Copy the rows below exactly as they appear, leaving out nothing.

+ + + +

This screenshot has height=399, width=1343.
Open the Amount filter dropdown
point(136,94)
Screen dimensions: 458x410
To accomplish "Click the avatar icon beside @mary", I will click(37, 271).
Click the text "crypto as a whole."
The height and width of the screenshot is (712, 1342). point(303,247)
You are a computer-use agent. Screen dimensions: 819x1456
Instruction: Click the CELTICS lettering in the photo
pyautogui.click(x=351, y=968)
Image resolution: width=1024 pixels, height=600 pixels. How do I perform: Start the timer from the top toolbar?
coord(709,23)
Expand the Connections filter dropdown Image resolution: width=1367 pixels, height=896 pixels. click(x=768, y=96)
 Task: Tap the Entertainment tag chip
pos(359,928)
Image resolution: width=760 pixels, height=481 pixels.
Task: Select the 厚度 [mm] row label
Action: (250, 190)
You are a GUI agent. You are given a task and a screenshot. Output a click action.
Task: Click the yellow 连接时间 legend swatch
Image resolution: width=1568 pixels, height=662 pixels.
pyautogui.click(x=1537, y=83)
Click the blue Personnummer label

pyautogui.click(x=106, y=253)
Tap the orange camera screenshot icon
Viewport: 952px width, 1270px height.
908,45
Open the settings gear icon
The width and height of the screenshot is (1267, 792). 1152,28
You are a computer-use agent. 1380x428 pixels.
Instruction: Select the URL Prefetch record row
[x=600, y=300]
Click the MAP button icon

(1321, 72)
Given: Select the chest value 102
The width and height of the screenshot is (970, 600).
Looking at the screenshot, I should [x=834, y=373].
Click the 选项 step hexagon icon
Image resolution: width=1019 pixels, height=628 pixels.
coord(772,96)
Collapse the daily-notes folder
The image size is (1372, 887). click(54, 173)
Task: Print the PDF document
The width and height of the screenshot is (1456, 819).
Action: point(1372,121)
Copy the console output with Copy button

+ + + +

Answer below:
This screenshot has height=399, width=1343.
Open the Amount filter dropdown
point(136,94)
Screen dimensions: 458x410
To accomplish "Click the avatar icon beside @mary", I will click(37, 271).
Click the text "crypto as a whole."
The height and width of the screenshot is (712, 1342). point(303,247)
You are a computer-use agent. Screen dimensions: 819x1456
Instruction: Click the CELTICS lettering in the photo
pyautogui.click(x=351, y=968)
Image resolution: width=1024 pixels, height=600 pixels. How do I perform: Start the timer from the top toolbar?
coord(709,23)
Expand the Connections filter dropdown Image resolution: width=1367 pixels, height=896 pixels. click(x=768, y=96)
 Task: Tap the Entertainment tag chip
pos(359,928)
Image resolution: width=760 pixels, height=481 pixels.
Task: Select the 厚度 [mm] row label
Action: (250, 190)
You are a GUI agent. You are given a task and a screenshot. Output a click action.
Task: Click the yellow 连接时间 legend swatch
Image resolution: width=1568 pixels, height=662 pixels.
pyautogui.click(x=1537, y=83)
Click the blue Personnummer label

pyautogui.click(x=106, y=253)
Tap the orange camera screenshot icon
Viewport: 952px width, 1270px height.
908,45
Open the settings gear icon
The width and height of the screenshot is (1267, 792). 1152,28
You are a computer-use agent. 1380x428 pixels.
Instruction: Select the URL Prefetch record row
[x=600, y=300]
Click the MAP button icon

(1321, 72)
Given: Select the chest value 102
The width and height of the screenshot is (970, 600).
Looking at the screenshot, I should [x=834, y=373].
Click the 选项 step hexagon icon
Image resolution: width=1019 pixels, height=628 pixels.
coord(772,96)
Collapse the daily-notes folder
The image size is (1372, 887). click(54, 173)
Task: Print the PDF document
The width and height of the screenshot is (1456, 819).
Action: point(1372,121)
Copy the console output with Copy button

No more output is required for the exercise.